* [What this task involves] Pictures should be omitted; restate word for word the lines from the one holding "Toggle outline auto-scroll" through the last line of the entries below.

Information supplied START

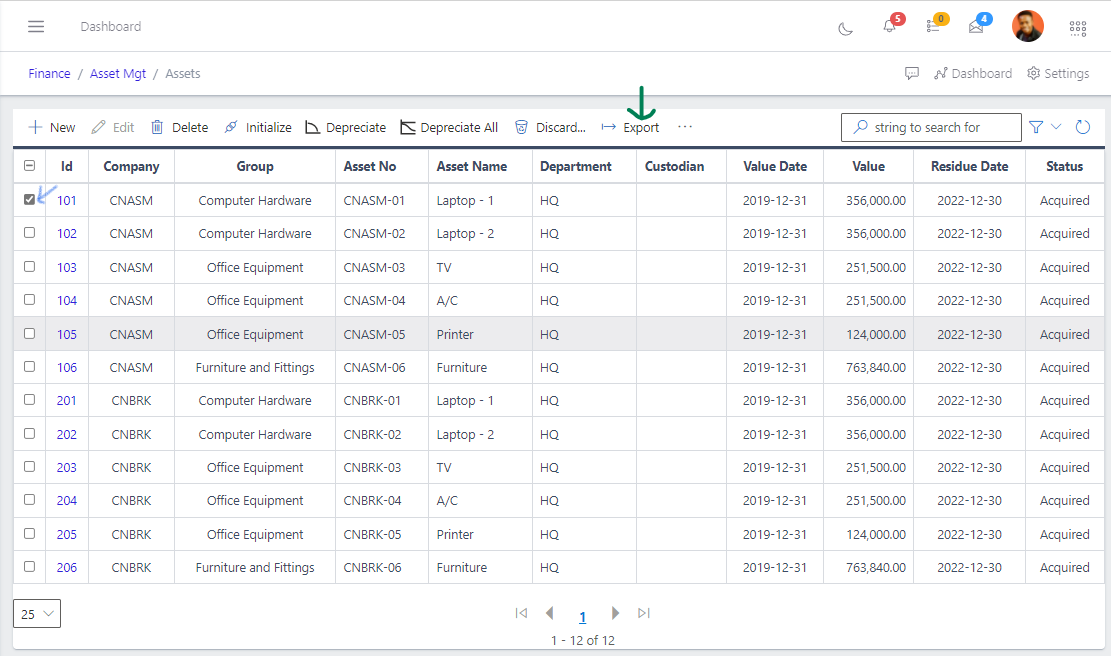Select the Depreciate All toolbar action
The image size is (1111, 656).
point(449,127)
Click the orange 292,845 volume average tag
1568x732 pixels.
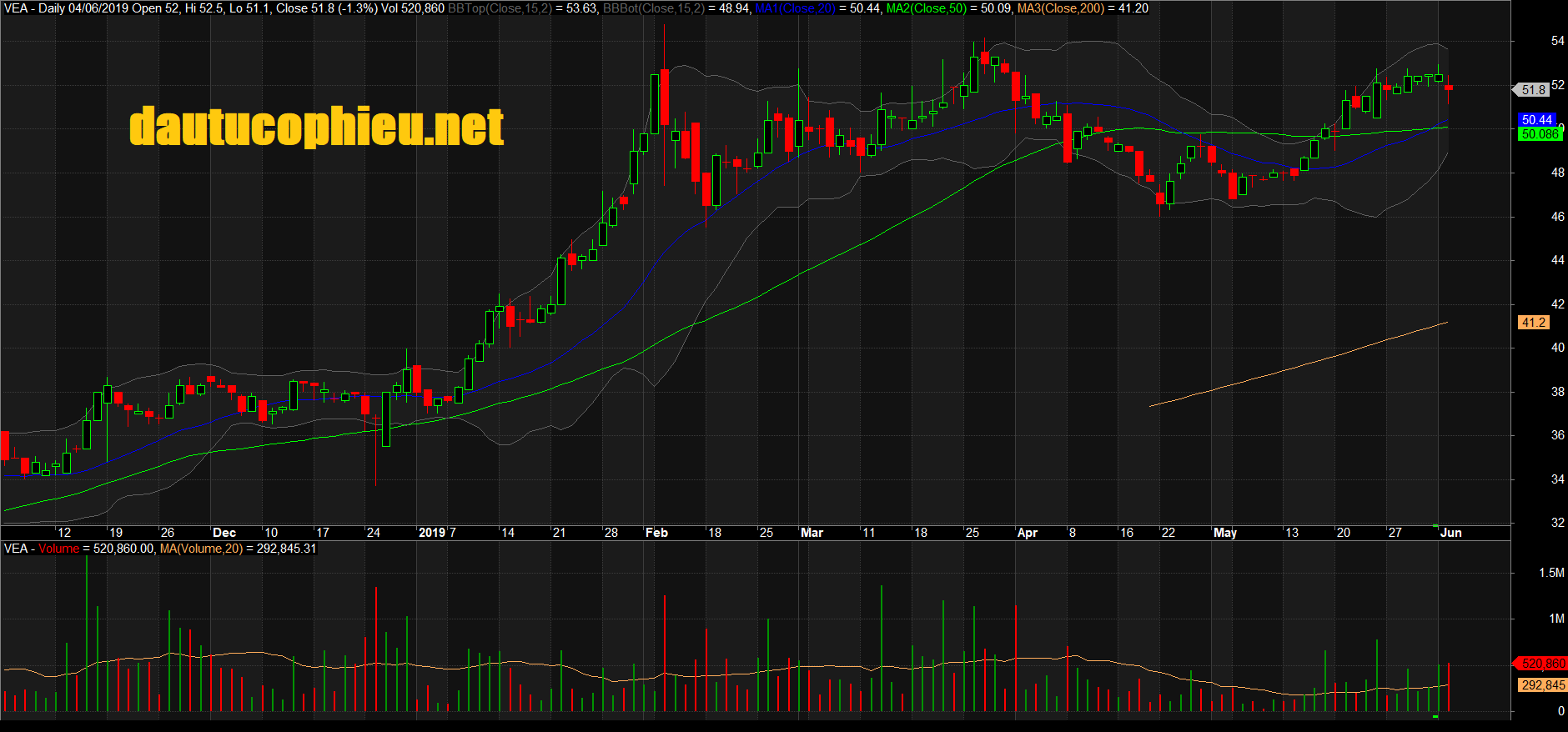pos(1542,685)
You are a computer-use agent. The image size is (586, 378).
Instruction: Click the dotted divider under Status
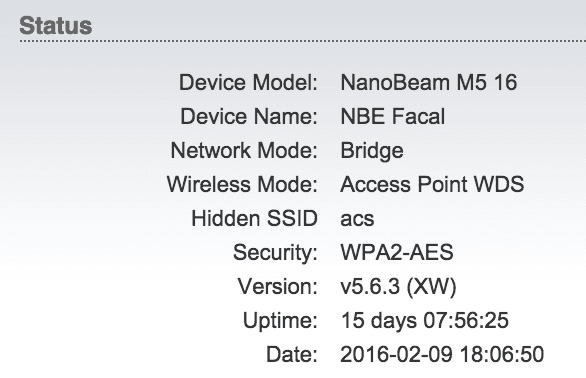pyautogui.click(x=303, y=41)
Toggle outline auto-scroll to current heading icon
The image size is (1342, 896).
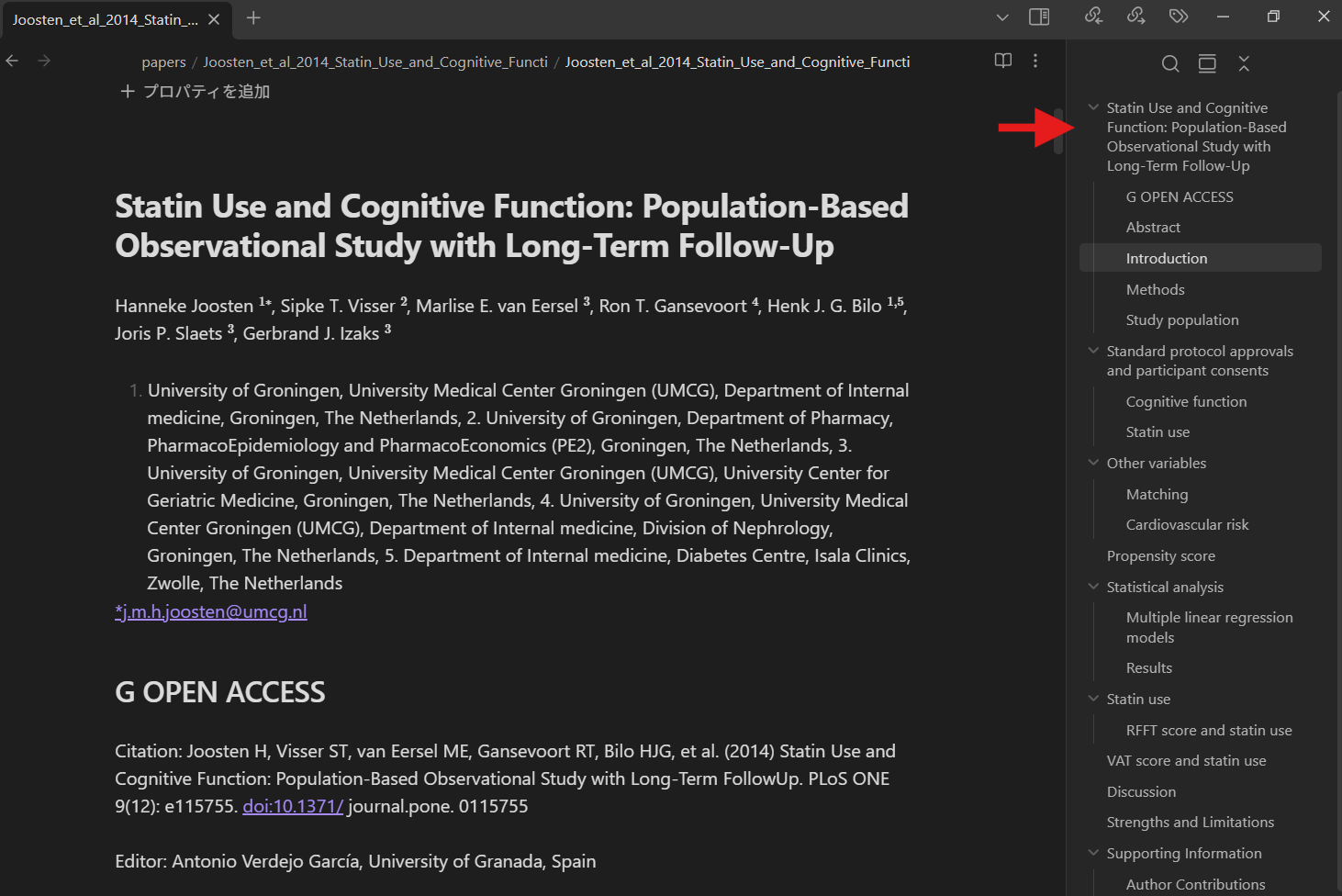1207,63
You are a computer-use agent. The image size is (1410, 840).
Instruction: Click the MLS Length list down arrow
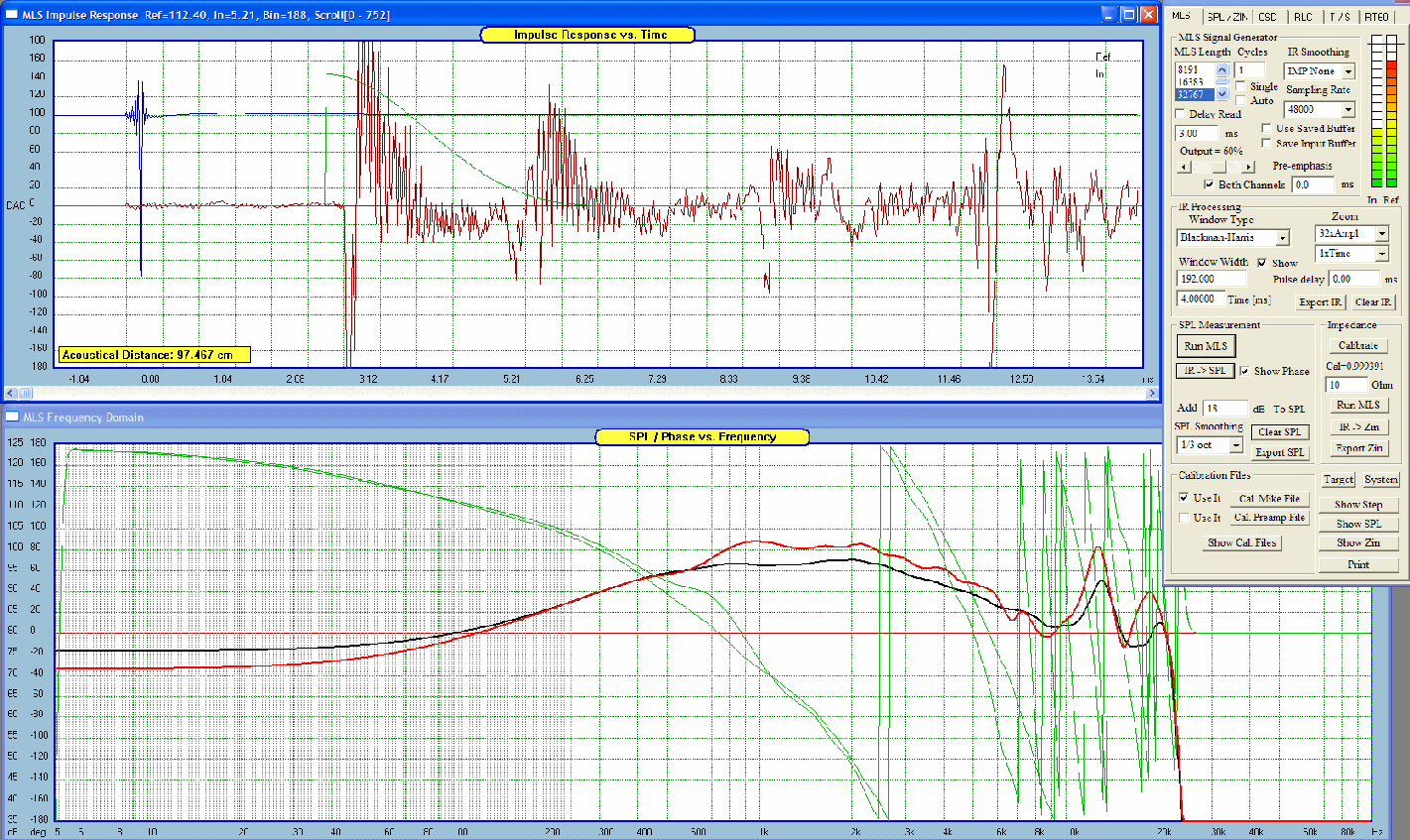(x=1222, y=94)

Information supplied END

* [Answer box]
Toggle outline auto-scroll to current heading icon
The image size is (1342, 896).
1207,63
You are a computer-use agent. The image size is (1410, 840).
Instruction: Click the MLS Length list down arrow
(x=1222, y=94)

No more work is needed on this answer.